▸ **Source excerpt**
Because of the special techniques required for extraction, shale gas can be more expensive than conventional gas to extract. On the other hand, the inplace gas resource can be very large given the significant lateral extent and thickness of many shale formations. However, only a small portion of the total world resources of shale gas is theoretically producible and even less likely to be producible in a commercially viable manner. 

Sunday, September 8, 2019

Tight Gas andd Tight Oil

The terms tight oil and tight gas refer to crude oil (primarily light sweet crude oil) and natural gas, respectively, that are contained in formations such as shale or tight sandstone, where the low permeability of the formation makes it difficult for producers to extract the crude oil or natural gas except by unconventional techniques such as horizontal drilling and hydraulic fracturing. The terms unconventional oil and unconventional gas are umbrella terms for crude oil and natural gas that are produced by methods that do not meet the criteria for conventional production. Thus, the terms tight oil and tight gas refer to natural gas trapped in organic-rich rocks dominated by shale while tight gas trapped in in sandstone or limestone formations that exhibit very low permeability and such formations may also contain condenstate. Given the low permeability of these reservoirs, the gas must be developed via special drilling and production techniques including fracture stimulation (hydraulic fracturing) in order to be produced commercially (Gordon, 2012).

Unlike conventional mineral formations containing natural gas and crude oil reserves, shale and other tight formations have low permeability, which naturally limits the flow of natural gas and crude oil. In such formations, the natural gas and crude oil are held in largely unconnected pores and natural fractures. Hydraulic fracturing is the method commonly used to connect these pores and allow the gas to flow. The process of producing natural gas and crude oil from tight deposits involves many steps in addition to hydraulic fracturing, all of which involve potential environmental impacts (Speight, 2016b). 

Hydraulic fracturing is often misused as an umbrella term to include all of the steps involved in gas and oil production from shale formations and tight formations. These steps include road and well-pad construction, drilling the well, casing, perforating, hydraulic fracturing, completion, production, abandonnment, and reclamation. 

Tight sandstone formations and shale formations are heterogeneous and vary widely over relatively short distances. Thus, even in a single horizontal drill hole, the amount of gas or oil recovered may vary, as may recovery within a field or even between adjacent wells. This makes evaluation of tight plays (a play is a group of fields sharing geological similarities where the reservoir and the trap control the distribution of oil and gas). Because of the variability of the reservoirs- even reservoirs within a play- is different, decisions regarding the profitability of wells on a particular lease are difficult. Furthermore, the production of crude oil from tight formations requires that at least 15-20% v/v of the reservoir pore space is occupied by natural gas to provide the necessary reservoir energy to drive the oil toward the borehole; tight reservoirs which contain only oil cannot be economically produced (US EIA, 2013)

▸ **Data listing**
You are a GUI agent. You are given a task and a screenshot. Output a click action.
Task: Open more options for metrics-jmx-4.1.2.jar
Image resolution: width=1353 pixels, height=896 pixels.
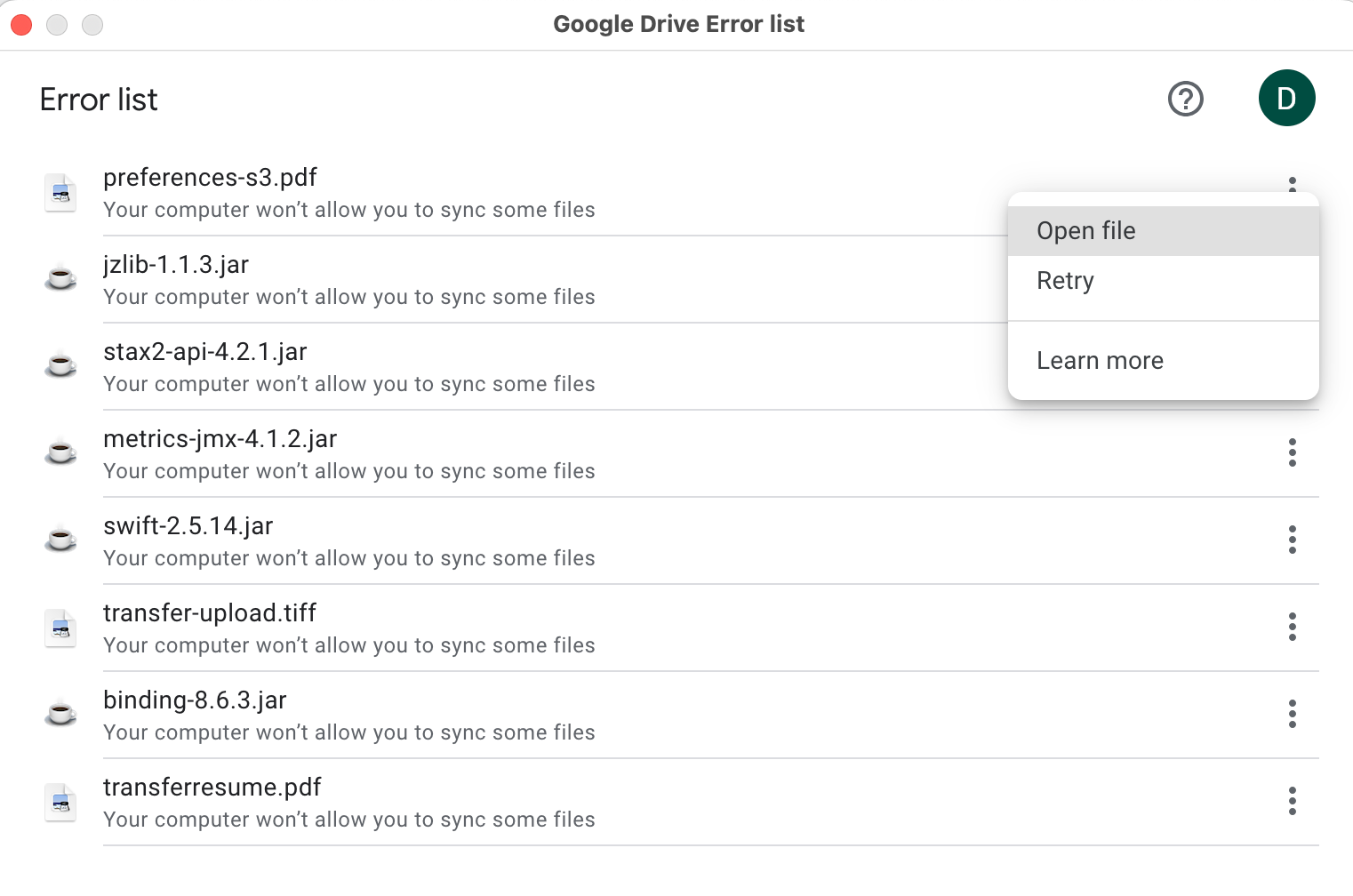coord(1292,452)
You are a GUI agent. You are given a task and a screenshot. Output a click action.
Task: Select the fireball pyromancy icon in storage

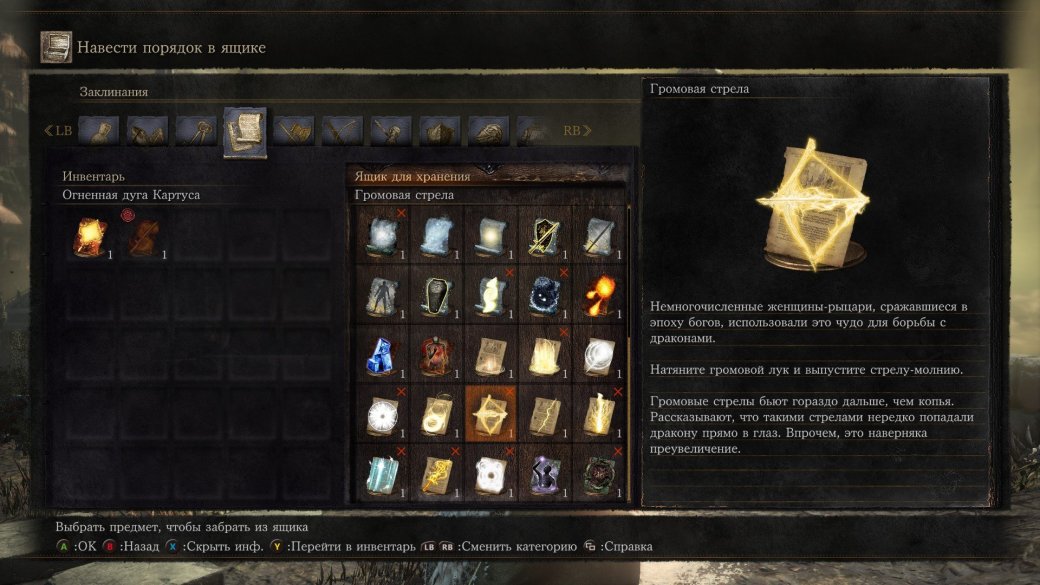pos(600,295)
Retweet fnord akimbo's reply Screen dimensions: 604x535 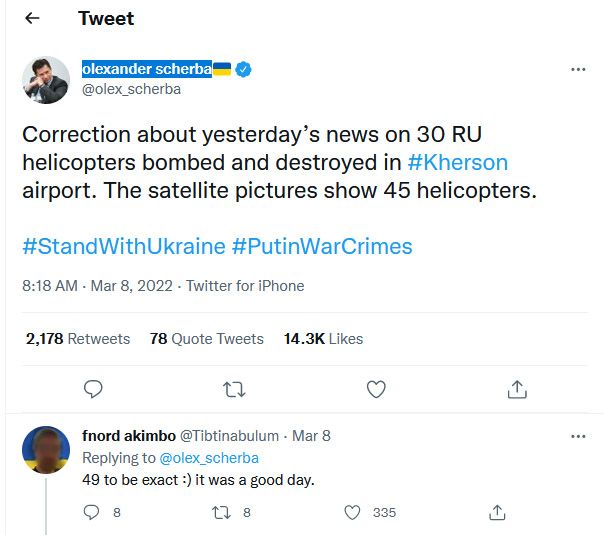pos(223,512)
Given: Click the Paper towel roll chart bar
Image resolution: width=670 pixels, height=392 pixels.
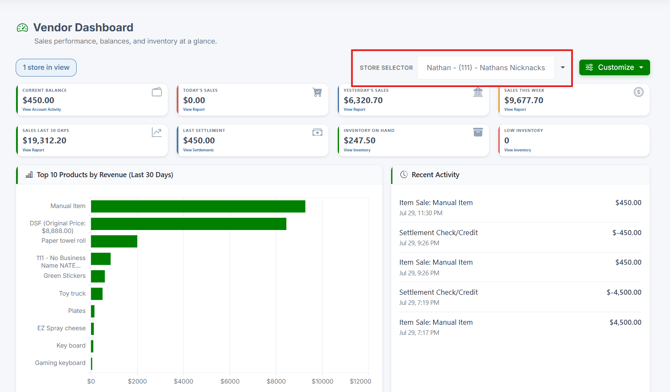Looking at the screenshot, I should (114, 241).
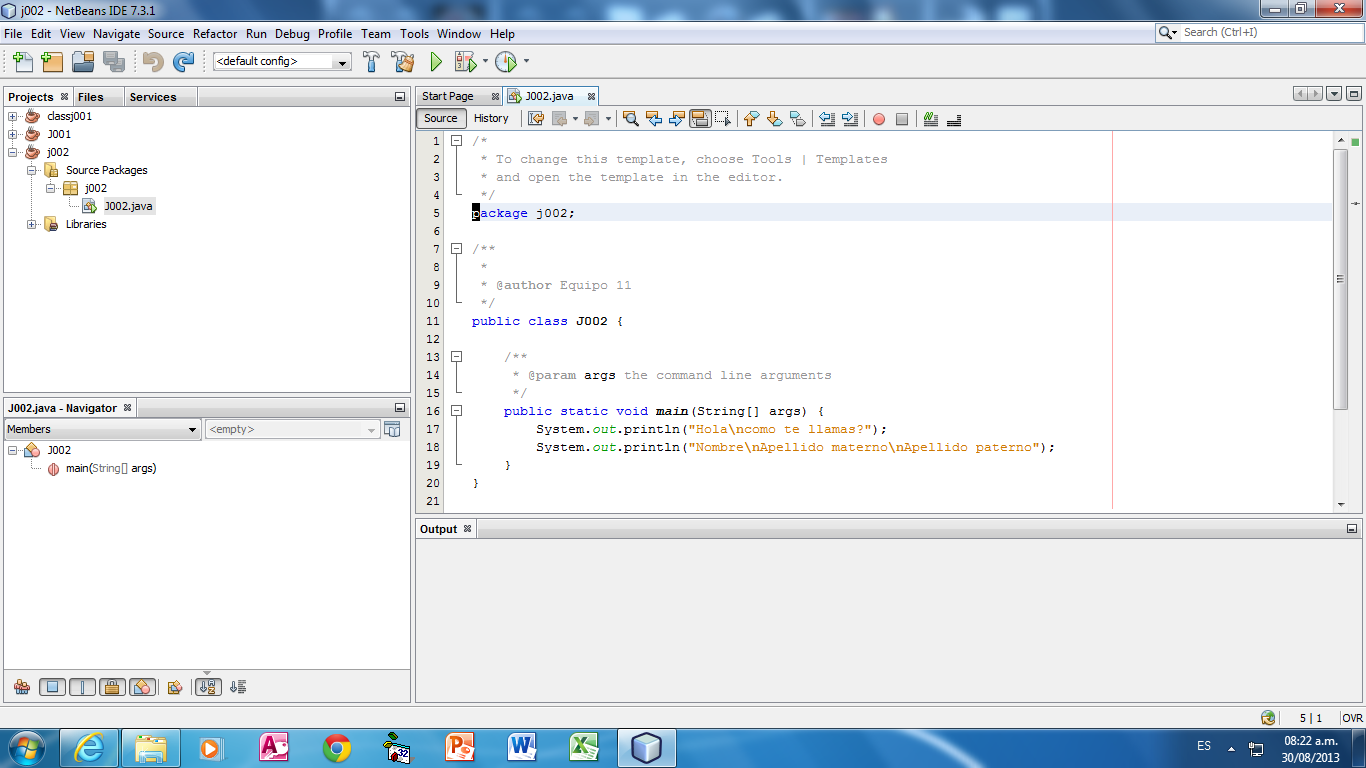This screenshot has height=768, width=1366.
Task: Toggle rectangular selection mode
Action: (x=723, y=119)
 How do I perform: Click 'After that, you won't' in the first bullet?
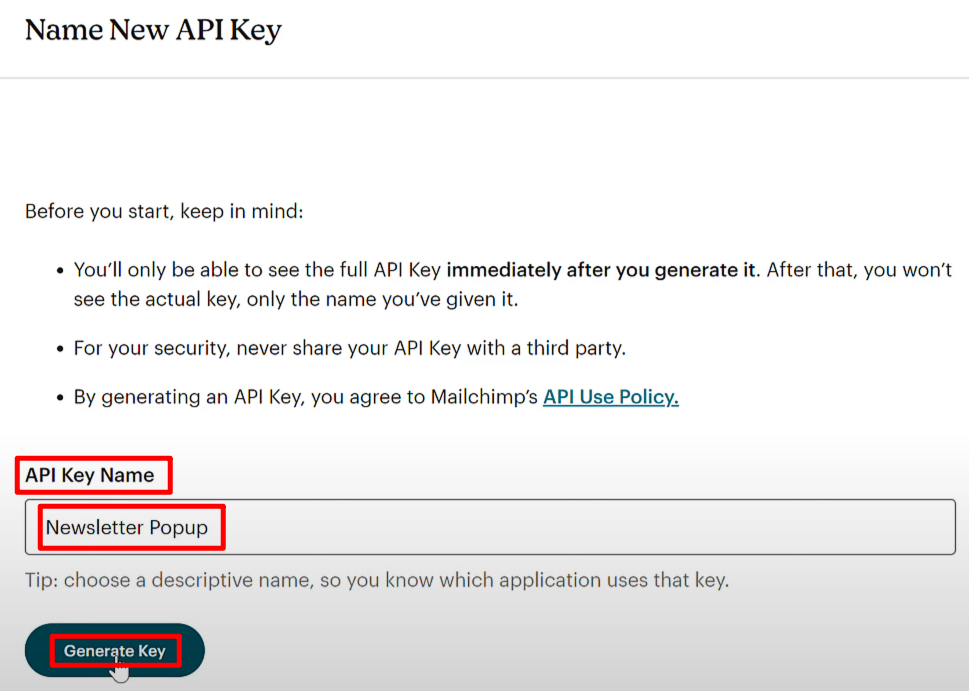tap(859, 270)
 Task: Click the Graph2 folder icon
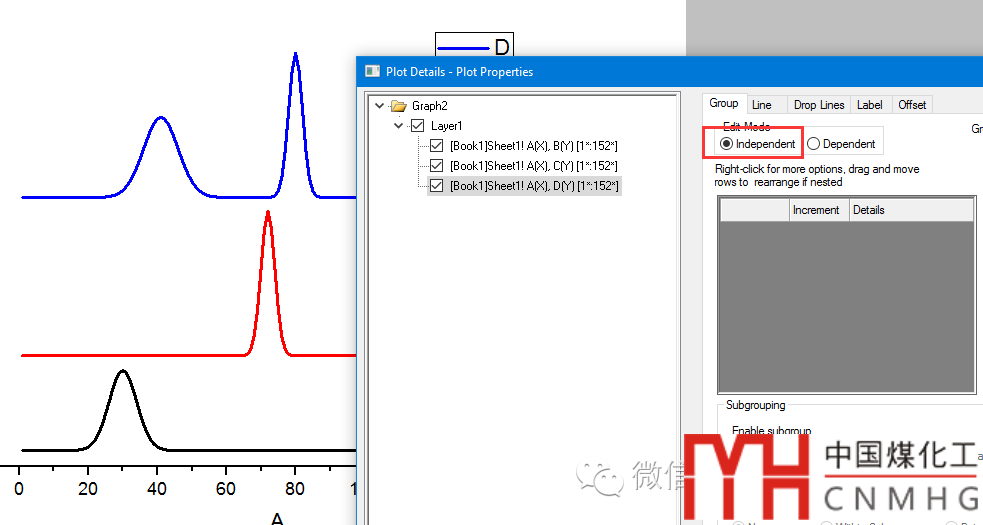coord(398,106)
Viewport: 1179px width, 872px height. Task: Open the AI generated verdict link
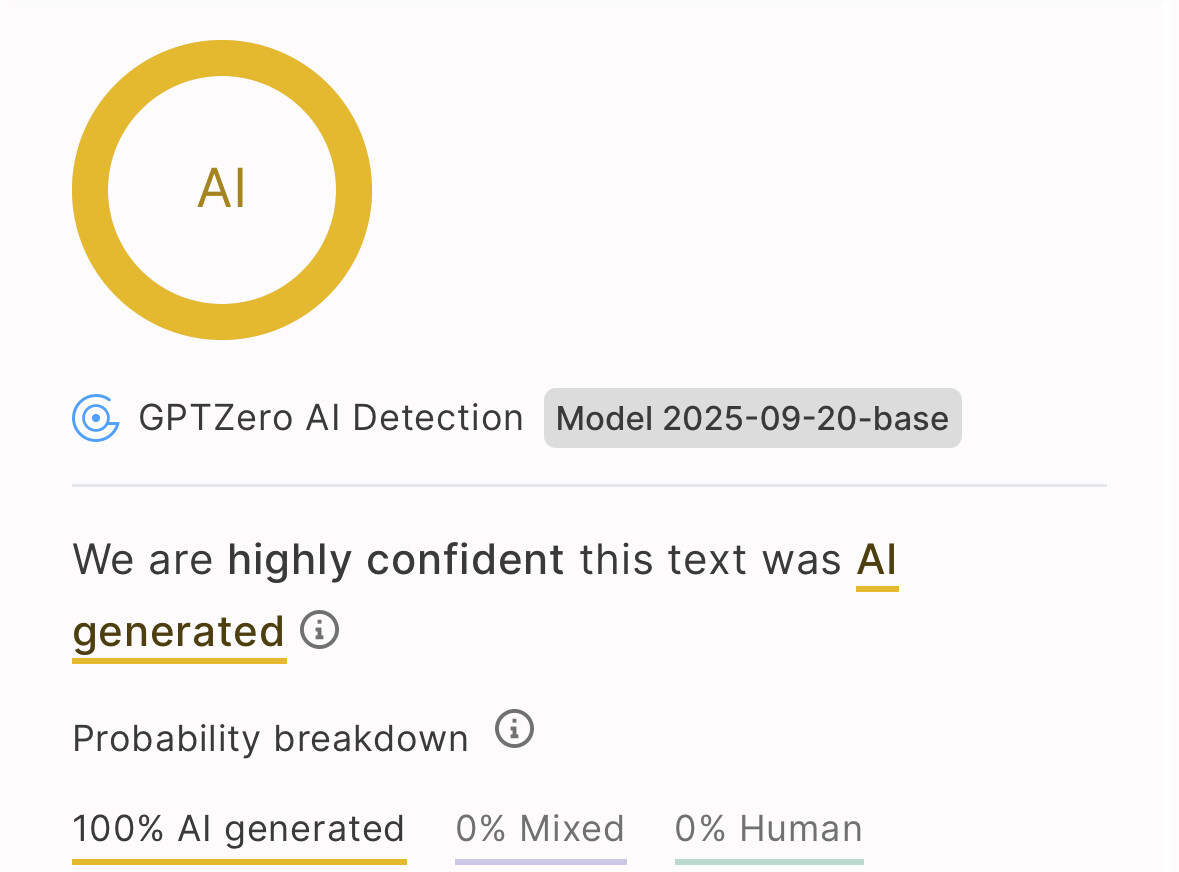pos(877,560)
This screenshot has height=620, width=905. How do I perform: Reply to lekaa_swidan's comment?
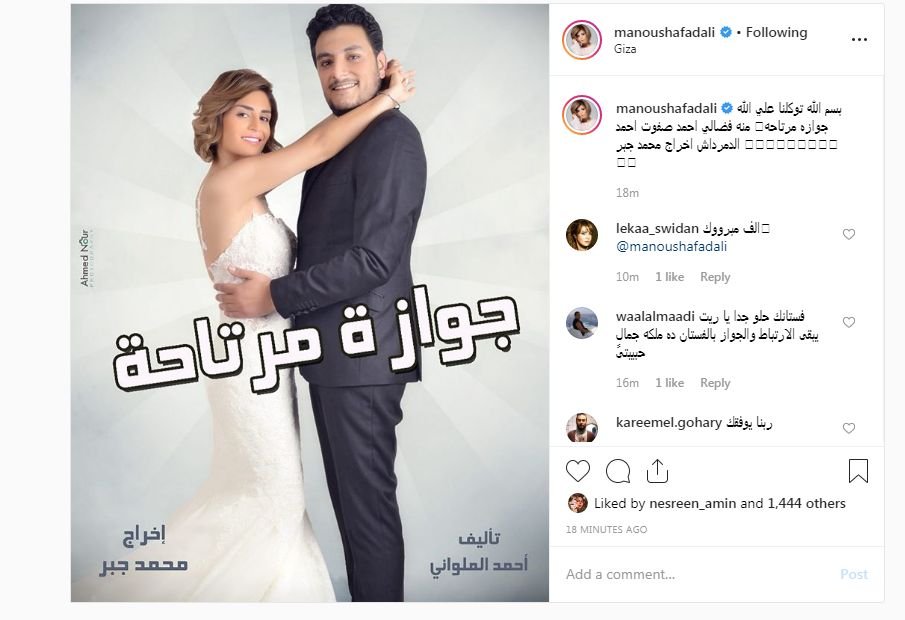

▸ **Directions for this task**
According to the excerpt on tight oil and tight gas, what minimum share of reservoir pore space must natural gas occupy for crude oil to be produced from tight formations?

▸ **Exercise response**
At least 15-20% v/v of the reservoir pore space.